[Opening Source material section]
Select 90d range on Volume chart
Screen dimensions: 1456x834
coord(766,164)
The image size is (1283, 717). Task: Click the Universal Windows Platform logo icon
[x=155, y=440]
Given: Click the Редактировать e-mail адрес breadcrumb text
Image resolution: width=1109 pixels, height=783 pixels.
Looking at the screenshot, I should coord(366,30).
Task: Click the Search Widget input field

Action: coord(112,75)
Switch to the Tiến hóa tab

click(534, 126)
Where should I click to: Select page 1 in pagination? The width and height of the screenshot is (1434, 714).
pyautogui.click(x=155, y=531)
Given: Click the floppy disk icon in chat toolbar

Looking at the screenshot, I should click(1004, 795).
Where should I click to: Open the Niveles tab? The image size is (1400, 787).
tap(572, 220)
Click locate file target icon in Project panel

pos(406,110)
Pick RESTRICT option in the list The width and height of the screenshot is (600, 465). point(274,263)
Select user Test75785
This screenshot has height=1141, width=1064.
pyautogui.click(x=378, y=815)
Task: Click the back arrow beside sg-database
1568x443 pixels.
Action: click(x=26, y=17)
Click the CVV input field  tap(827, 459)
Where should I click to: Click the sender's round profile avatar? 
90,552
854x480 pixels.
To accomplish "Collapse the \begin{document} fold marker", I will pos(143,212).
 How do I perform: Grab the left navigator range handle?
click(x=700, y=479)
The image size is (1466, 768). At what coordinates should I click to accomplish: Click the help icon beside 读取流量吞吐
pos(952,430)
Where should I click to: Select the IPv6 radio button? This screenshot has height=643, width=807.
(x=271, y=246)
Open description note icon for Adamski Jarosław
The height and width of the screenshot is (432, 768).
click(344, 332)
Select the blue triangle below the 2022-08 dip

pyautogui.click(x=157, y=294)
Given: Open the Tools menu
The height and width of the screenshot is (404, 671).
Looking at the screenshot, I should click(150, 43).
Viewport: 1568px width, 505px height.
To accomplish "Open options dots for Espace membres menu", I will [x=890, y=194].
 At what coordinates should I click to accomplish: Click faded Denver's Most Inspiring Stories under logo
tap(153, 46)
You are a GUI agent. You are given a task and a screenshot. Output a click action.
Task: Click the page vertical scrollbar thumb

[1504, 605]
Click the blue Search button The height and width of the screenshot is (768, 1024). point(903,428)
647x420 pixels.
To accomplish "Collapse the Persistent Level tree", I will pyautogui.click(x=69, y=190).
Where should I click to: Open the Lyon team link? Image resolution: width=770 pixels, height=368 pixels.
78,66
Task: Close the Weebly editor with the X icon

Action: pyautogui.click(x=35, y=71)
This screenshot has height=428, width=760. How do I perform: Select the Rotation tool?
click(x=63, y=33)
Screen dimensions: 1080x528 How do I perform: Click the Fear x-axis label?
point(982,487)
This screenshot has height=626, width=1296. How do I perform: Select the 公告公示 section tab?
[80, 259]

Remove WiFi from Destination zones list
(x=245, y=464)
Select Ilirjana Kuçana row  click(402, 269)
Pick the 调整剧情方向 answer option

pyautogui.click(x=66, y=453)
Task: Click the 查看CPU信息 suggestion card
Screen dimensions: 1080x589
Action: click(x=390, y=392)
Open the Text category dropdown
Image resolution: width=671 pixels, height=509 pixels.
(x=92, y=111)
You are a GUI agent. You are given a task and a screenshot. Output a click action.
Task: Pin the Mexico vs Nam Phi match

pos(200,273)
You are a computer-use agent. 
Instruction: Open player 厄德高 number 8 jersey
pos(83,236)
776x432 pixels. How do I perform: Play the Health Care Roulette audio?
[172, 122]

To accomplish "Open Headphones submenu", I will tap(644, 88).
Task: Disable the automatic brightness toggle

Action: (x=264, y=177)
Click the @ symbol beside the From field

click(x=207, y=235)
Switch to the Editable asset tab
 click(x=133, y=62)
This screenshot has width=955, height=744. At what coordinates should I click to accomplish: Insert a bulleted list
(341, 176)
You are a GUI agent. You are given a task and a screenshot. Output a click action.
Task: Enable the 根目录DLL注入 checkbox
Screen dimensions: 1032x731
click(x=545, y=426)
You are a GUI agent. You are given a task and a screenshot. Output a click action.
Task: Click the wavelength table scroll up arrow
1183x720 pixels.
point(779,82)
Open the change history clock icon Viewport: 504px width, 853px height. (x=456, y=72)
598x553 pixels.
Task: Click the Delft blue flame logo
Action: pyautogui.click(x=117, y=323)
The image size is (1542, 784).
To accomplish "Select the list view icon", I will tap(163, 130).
[Closing Source material section]
* [Exercise instructions]: All lines above between those holding "Task: Close the Weebly editor with the X icon" and "Task: Click the 查看CPU信息 suggestion card", inclusive, must be set down unchanged, and no other line may be included.

* [Output of the task]:
Task: Close the Weebly editor with the X icon

Action: pyautogui.click(x=35, y=71)
This screenshot has height=428, width=760. How do I perform: Select the Rotation tool?
click(x=63, y=33)
Screen dimensions: 1080x528 How do I perform: Click the Fear x-axis label?
point(982,487)
This screenshot has height=626, width=1296. How do I perform: Select the 公告公示 section tab?
[80, 259]

Remove WiFi from Destination zones list
(x=245, y=464)
Select Ilirjana Kuçana row  click(402, 269)
Pick the 调整剧情方向 answer option

pyautogui.click(x=66, y=453)
Task: Click the 查看CPU信息 suggestion card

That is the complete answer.